- Sarab-e Key Hatam Location within Iran
- Coordinates: 33°33′57″N 48°08′34″E﻿ / ﻿33.56583°N 48.14278°E
- Country: Iran
- Province: Lorestan
- County: Chegeni
- District: Central
- Rural District: Dowreh

Population (2016)
- • Total: 135
- Time zone: UTC+3:30 (IRST)

= Sarab-e Key Hatam =

Village in Lorestan province, Iran

Sarab-e Key Hatam (سَرابِ كِی ميرزاوَندبَك) (Note: Also romanized as Sarāb-e Key Hātam; formerly known as Sarab-e Key Mirzavandbak-e Yek (سراب کي ميرزاوند1), also romanized as Sarāb-e Key Mīrzāvandbak-e Yek; also known as Mīrzāvandekī, Sarāb-e Key Hātami, Sarab-e Key Mirzavandbak, and Sarāb-e Key Mīrzāvandbak) is a village in Dowreh Rural District of the Central District (Note: Formerly Chegeni District) in Chegeni County, (Note: Formerly Dowreh County) Lorestan province, Iran.

==Demographics==
===Population===
At the time of the 2006 National Census, the village's population, as Sarab-e Key Mirzavandbak-e Yek, was 99 in 20 households, when it was in the former Dowreh-ye Chegeni District of Khorramabad County.

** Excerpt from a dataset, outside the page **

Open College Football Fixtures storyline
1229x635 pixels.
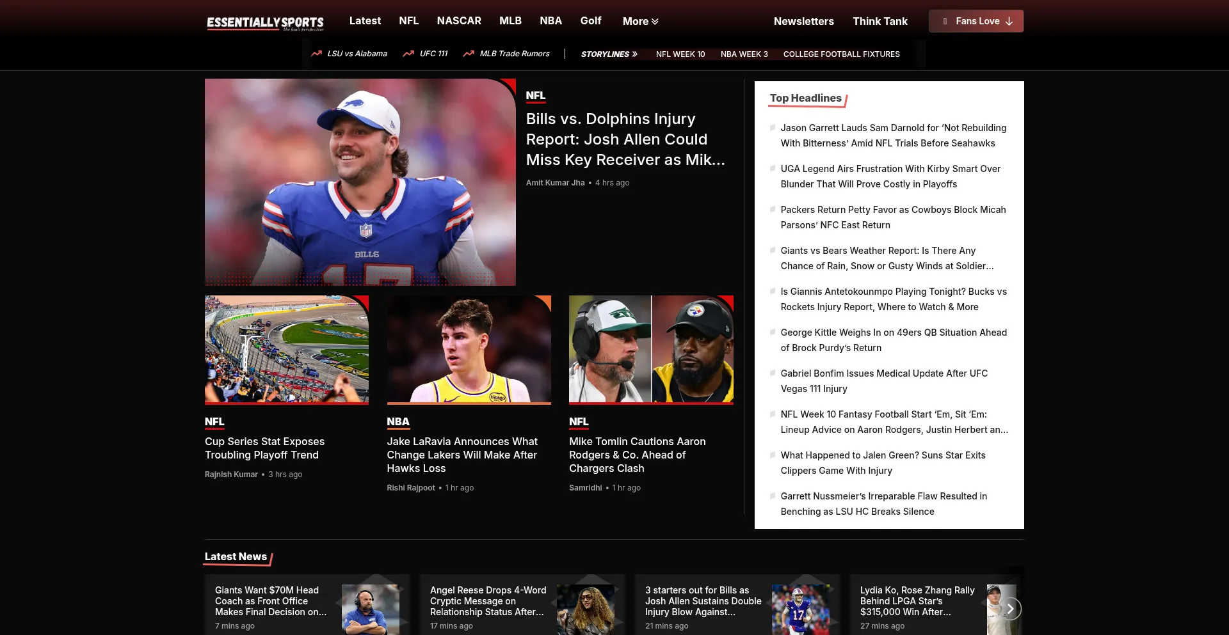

The following census in 2011 counted 104 people in 30 households, by which time the district had been separated from the county in the establishment of Dowreh County. (Note: Renamed Chegeni County) The rural district was transferred to the new Chegeni District, (Note: Renamed the Central District) and the village was listed as Sarab-e Key Hatam. The 2016 census measured the population of the village as 135 people in 39 households.